#### [Data rows]
- - -

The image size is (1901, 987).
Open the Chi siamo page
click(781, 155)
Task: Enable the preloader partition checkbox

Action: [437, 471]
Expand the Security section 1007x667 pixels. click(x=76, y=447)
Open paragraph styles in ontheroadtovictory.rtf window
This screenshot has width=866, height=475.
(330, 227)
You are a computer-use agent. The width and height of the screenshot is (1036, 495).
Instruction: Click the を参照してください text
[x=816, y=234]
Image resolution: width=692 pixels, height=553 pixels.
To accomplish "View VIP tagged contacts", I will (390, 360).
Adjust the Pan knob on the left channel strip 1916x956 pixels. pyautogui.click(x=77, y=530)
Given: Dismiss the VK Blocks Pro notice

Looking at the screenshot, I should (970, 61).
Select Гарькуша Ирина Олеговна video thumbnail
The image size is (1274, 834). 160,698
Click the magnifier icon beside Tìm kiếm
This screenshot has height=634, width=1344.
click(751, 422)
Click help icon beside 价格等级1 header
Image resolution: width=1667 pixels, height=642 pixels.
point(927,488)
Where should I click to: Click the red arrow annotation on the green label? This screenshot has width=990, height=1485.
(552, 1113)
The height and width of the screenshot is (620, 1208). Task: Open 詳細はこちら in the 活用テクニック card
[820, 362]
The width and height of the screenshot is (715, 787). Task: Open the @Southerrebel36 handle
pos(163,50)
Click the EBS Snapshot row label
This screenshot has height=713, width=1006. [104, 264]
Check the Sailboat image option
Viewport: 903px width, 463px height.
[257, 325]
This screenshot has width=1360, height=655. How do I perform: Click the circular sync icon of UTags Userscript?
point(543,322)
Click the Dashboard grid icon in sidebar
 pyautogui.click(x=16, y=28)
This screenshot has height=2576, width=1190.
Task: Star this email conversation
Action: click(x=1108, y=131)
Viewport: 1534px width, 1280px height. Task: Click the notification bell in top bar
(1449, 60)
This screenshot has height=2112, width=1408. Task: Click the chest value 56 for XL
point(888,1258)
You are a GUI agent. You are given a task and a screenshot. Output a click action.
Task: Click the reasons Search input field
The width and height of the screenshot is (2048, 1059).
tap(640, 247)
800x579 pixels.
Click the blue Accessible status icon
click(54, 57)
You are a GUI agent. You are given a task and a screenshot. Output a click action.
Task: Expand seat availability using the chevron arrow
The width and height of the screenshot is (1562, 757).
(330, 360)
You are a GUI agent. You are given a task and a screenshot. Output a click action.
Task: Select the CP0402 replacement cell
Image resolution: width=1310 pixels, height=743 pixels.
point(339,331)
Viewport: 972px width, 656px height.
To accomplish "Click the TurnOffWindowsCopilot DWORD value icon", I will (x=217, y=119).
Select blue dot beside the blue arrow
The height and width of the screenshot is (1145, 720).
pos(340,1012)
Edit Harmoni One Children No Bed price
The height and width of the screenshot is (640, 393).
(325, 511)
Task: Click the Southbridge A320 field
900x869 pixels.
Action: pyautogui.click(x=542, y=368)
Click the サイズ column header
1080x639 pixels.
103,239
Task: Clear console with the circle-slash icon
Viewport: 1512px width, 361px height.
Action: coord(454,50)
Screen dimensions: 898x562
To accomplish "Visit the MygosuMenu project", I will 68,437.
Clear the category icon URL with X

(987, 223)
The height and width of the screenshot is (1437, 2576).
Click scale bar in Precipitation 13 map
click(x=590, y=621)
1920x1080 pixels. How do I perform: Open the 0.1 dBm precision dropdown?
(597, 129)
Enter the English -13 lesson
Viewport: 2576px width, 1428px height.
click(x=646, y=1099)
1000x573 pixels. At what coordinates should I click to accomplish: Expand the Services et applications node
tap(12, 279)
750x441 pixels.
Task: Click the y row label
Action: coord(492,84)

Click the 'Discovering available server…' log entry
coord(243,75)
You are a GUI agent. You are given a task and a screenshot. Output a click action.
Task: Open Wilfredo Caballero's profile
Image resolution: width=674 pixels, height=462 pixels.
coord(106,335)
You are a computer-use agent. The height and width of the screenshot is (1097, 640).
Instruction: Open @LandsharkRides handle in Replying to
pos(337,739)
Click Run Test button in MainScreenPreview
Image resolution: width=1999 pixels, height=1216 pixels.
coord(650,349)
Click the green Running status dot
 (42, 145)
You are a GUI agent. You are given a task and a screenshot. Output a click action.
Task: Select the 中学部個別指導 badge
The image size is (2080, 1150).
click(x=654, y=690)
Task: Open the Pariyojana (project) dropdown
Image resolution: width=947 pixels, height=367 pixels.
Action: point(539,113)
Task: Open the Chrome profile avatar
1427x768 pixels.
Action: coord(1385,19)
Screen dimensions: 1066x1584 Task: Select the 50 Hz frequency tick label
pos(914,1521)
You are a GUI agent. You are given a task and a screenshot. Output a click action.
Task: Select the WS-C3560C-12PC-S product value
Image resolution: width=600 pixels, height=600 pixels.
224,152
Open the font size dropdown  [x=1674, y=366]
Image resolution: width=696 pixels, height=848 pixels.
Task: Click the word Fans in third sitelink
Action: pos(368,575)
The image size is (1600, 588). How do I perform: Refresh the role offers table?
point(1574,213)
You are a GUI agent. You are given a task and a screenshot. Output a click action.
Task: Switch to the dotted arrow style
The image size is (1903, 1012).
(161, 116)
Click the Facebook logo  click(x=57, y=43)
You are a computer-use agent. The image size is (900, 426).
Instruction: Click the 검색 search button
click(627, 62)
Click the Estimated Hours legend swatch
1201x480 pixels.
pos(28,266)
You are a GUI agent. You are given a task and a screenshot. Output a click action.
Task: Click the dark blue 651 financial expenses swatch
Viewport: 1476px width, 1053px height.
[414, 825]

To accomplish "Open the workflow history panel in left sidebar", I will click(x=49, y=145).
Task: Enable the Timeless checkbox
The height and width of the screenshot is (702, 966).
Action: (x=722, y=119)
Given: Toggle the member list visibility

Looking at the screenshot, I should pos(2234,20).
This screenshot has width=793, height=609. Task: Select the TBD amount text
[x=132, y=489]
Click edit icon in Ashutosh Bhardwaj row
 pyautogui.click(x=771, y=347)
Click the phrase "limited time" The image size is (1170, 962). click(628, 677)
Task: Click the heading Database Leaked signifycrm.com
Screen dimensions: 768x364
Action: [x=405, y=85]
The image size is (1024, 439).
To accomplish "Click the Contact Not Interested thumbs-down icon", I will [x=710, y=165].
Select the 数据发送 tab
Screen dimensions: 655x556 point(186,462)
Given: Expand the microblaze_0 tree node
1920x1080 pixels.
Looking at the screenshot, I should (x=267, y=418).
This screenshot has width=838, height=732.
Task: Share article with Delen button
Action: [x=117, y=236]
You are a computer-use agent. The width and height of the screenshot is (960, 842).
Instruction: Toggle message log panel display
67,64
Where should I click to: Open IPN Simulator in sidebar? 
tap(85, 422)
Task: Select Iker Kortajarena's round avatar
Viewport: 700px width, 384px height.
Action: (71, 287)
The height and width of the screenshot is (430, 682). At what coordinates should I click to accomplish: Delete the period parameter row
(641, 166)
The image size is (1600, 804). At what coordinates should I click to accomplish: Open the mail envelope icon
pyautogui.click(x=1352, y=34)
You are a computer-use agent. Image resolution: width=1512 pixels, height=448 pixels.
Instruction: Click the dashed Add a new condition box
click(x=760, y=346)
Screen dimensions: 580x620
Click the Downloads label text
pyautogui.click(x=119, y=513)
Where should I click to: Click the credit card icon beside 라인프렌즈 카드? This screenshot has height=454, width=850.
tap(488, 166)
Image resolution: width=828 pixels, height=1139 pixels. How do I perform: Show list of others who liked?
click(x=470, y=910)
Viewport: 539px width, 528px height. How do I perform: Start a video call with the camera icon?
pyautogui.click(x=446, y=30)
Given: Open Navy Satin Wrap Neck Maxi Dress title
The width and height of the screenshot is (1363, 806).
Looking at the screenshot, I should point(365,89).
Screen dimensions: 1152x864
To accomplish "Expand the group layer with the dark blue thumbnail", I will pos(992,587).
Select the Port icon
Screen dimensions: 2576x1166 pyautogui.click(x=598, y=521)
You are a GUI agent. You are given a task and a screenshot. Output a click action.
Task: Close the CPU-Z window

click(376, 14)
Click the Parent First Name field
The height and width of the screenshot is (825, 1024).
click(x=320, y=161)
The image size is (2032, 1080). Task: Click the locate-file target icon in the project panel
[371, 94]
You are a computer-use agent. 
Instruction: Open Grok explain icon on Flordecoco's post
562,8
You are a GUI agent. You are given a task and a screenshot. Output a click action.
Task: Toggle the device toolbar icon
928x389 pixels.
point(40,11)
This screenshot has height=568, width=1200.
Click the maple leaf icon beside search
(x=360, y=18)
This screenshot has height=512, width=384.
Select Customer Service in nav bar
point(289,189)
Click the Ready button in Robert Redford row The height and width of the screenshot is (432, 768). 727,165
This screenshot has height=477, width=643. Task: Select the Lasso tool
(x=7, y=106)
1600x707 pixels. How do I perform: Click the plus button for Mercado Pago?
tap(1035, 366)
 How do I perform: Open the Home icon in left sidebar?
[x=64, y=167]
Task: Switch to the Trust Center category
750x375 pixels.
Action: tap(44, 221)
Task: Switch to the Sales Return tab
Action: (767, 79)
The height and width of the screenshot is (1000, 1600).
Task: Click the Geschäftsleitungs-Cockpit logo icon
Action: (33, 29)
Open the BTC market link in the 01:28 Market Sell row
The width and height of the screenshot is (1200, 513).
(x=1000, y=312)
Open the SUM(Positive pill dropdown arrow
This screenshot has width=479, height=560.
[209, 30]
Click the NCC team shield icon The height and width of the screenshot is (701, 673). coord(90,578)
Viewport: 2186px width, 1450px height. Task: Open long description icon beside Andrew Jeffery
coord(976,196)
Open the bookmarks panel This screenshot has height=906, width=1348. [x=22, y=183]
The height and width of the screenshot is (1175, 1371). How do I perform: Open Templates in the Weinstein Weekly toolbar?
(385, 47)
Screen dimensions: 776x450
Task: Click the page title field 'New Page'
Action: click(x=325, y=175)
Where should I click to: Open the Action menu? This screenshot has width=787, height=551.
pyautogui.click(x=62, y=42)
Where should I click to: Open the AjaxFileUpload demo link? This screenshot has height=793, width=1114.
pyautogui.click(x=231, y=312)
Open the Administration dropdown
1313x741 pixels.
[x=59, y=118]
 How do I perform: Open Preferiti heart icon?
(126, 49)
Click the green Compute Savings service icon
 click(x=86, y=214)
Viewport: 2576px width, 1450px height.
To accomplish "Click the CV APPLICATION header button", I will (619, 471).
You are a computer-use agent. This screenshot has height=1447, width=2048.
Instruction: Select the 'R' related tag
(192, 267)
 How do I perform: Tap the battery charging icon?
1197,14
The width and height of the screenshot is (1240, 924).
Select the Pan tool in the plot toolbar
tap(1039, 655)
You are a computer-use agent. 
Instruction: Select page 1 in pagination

- - -

#### [To do]
Copy the records from the line containing "Task: Open the Chrome profile avatar" down to the line containing "Action: pos(368,575)", both lines included, and reproduce them exactly.

#### [Answer to the exercise]
Task: Open the Chrome profile avatar
1427x768 pixels.
Action: coord(1385,19)
Screen dimensions: 1066x1584 Task: Select the 50 Hz frequency tick label
pos(914,1521)
You are a GUI agent. You are given a task and a screenshot. Output a click action.
Task: Select the WS-C3560C-12PC-S product value
Image resolution: width=600 pixels, height=600 pixels.
224,152
Open the font size dropdown  [x=1674, y=366]
Image resolution: width=696 pixels, height=848 pixels.
Task: Click the word Fans in third sitelink
Action: pos(368,575)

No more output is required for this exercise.